Why do Native Americans still fight over their territories
A few years ago, the American Southwest’s tribal nations were grappling with the legacy of the land-grant land-take-all policy that was supposed to end the nation’s racist colonial rule and free up more of the Southwest for the Native American people.
The land-transfer policy was meant to help them integrate into mainstream American society and to provide land for the settlers.
But for some Native American tribes, the policies were a way to keep their land under their control.
Many were not willing to give up their land to the federal government, and they were not happy with the idea of the federal governments taking it from them.
“We don’t want to give it up to anybody.
We don’t even want to talk about it.
We have our land,” said Darryl B. Wilson, a Navajo Nation member and former US congressman.
Wilson is a professor of law and public policy at Arizona State University, where he also directs the law school’s Center for Indian Law.
He said that some Native Americans did not want to leave their ancestral lands behind because of fears of federal government intrusion, and some even feared the federal Bureau of Indian Affairs (BIA), which is the US agency that oversees land claims and other issues in the Southwest.
“We didn’t want it to be seen as something that was going to be taken away from us,” he said.
The BIA is also known for making some harsh decisions.
In 2014, for instance, the BIA found that the Navajo Nation, the Navajo Indian tribe, had illegally built roads on federally protected land that are not part of their traditional territory.
The agency also said that the community of Apache and Hopi Indians had improperly moved onto federally owned land in the western US without the proper permits and had violated the Navajo-Hopi treaty.
In the meantime, Wilson said, some tribes were trying to reclaim their land.
For example, the Hopi Nation was trying to claim land that had been under federal jurisdiction since 1874.
Wilson said that many tribes were unhappy with the way the BGA handled their land claims, which resulted in the Bia ruling.
The Navajo Nation said that in the 1970s, the federal agency was the main agency that managed land claims.

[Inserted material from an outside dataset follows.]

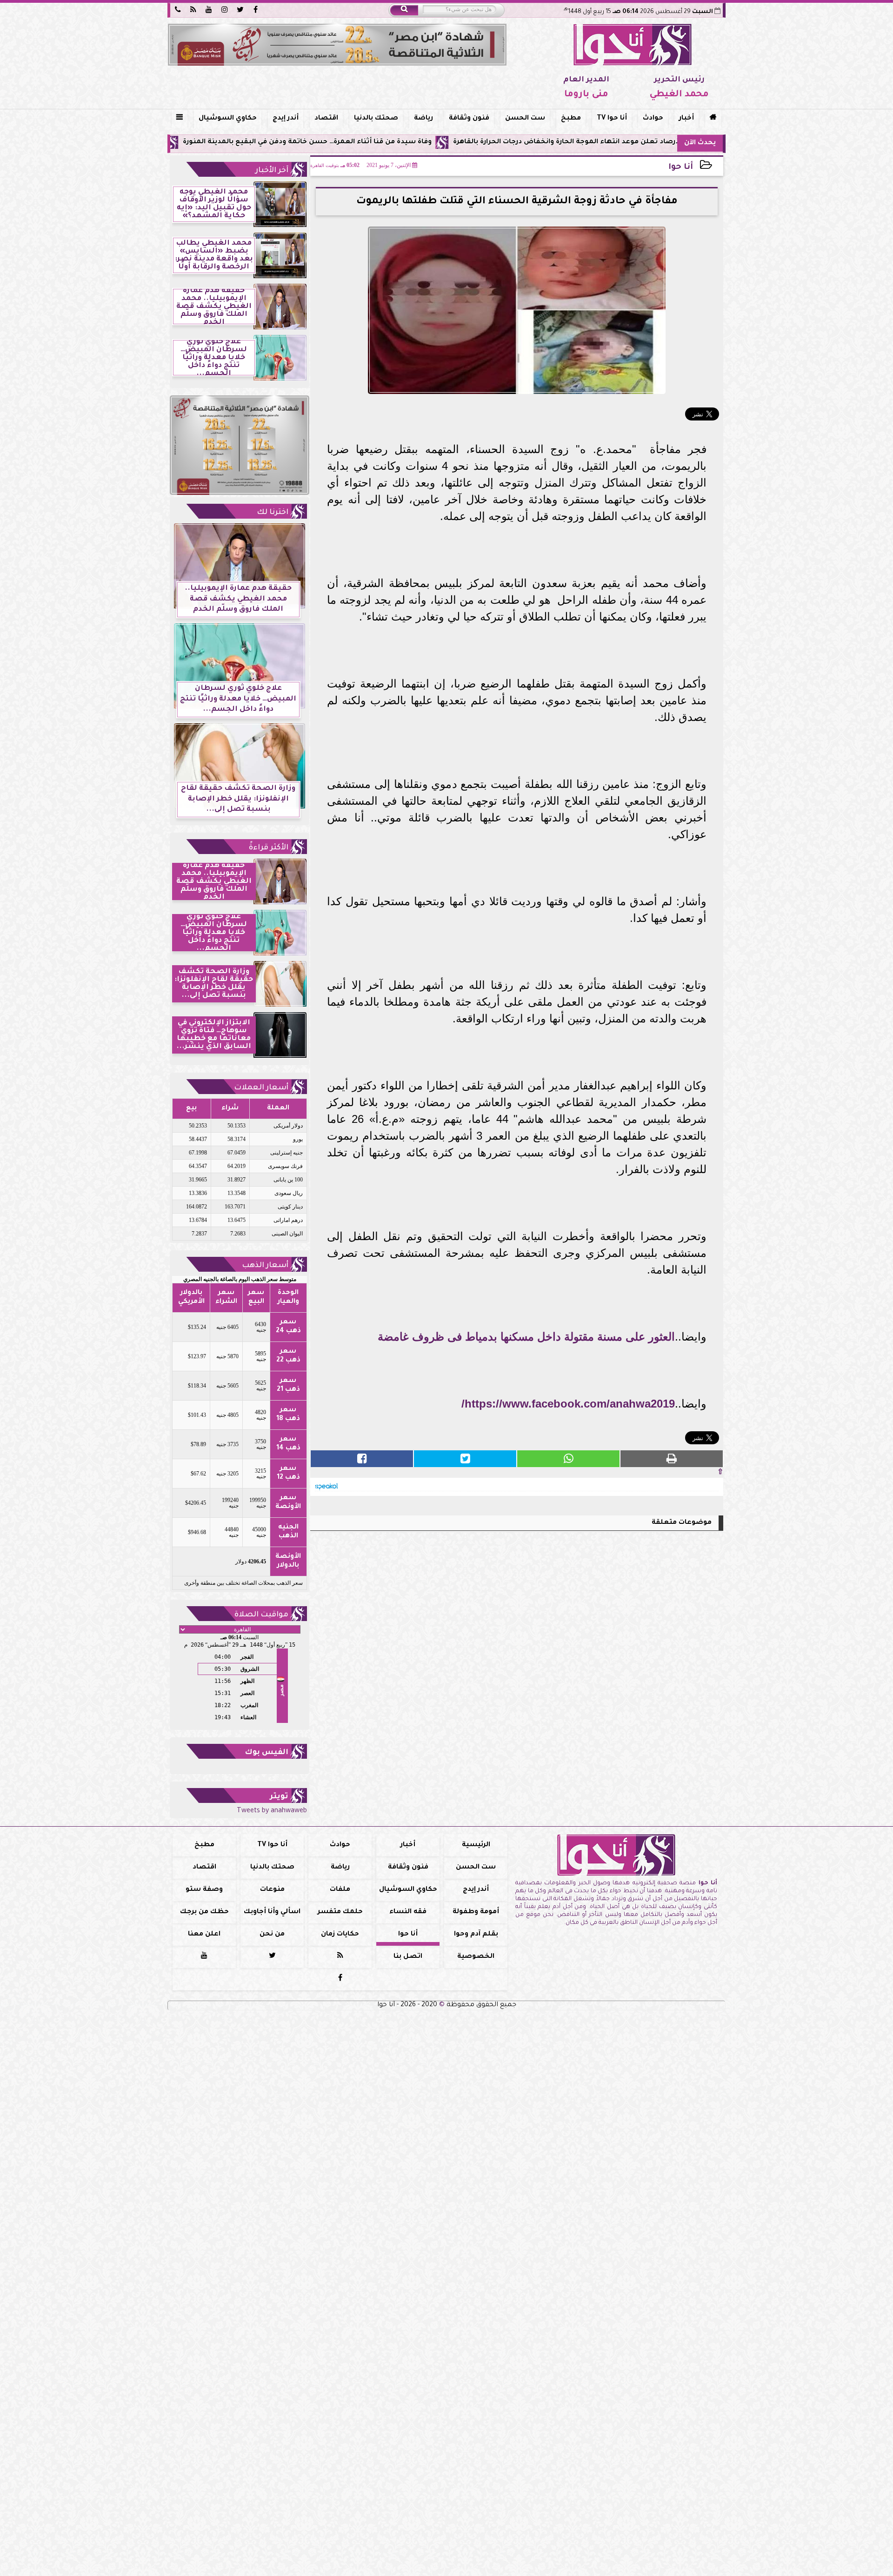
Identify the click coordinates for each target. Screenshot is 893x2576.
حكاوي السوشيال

The tribal governments had been trying to get more land for years, and in 2007, a tribe called the Apache Nation petitioned the BAA for a review of the BDA’s policies, but the BCA rejected the request, saying the tribe’s land claim was invalid.
The tribe appealed that decision, and the BNA then began asking for federal review of its land claims in the courts.
The BIA then denied the tribe and the tribes appeal, citing jurisdictional differences.
The decision by the BBI was made in the mid-1980s, said James Buehler, a tribal attorney in New Mexico.
Buehlman said that tribal governments wanted the BSA to review the tribes claims before the BMA’s decision.
The tribes appealed, and it was finally upheld in 2006.
The tribe also appealed the BBA’s decision, which was upheld in 2011.
In 2016, the tribes appealed again to the BHA.
BIA ruled that the Bnais claim was valid.
“That’s why they appealed, to get it overturned,” Buell said.
But the Binais case is not the only case of land-taking that has arisen since the 1970’s.
In 2012, a court found that two tribes in California, the Tlaloc and Nahuatl, had improperly purchased land and that they had violated land-use laws.
The Tlalsoc tribe sued the federal BIA, saying it had to take over a federally-protected tract of land because it did not have the proper permit.
The Tlaloos lost the case, and were ordered to pay the US government $8.5 million.
In 2013, the tribe lost again when the Bureau of Indian Education ruled that it had violated a treaty that was between the tribes.
“The tribes are not interested in money, they’re interested in being recognized,” said Nahuatans attorney, Michael Hagan.
Hagan is an attorney with the Native Claims Litigation Project, which represents the tribes’ lawyers.
Hagan said that he has seen cases where tribes have lost the right to own land, but have been able to get compensation.
He also said tribes have been forced to sell their land for money, because the BNI has not been able do its job.
“These people have been told, ‘You’re not doing your job.
You’re not fulfilling your duties to the United States,’ ” he said, adding that the tribal governments are now in the process of suing the BGI for violating their treaty rights.
The problem with these cases is that it’s not clear who owns the land that was taken, Hagan said.
“They’re not getting a fair hearing,” he added.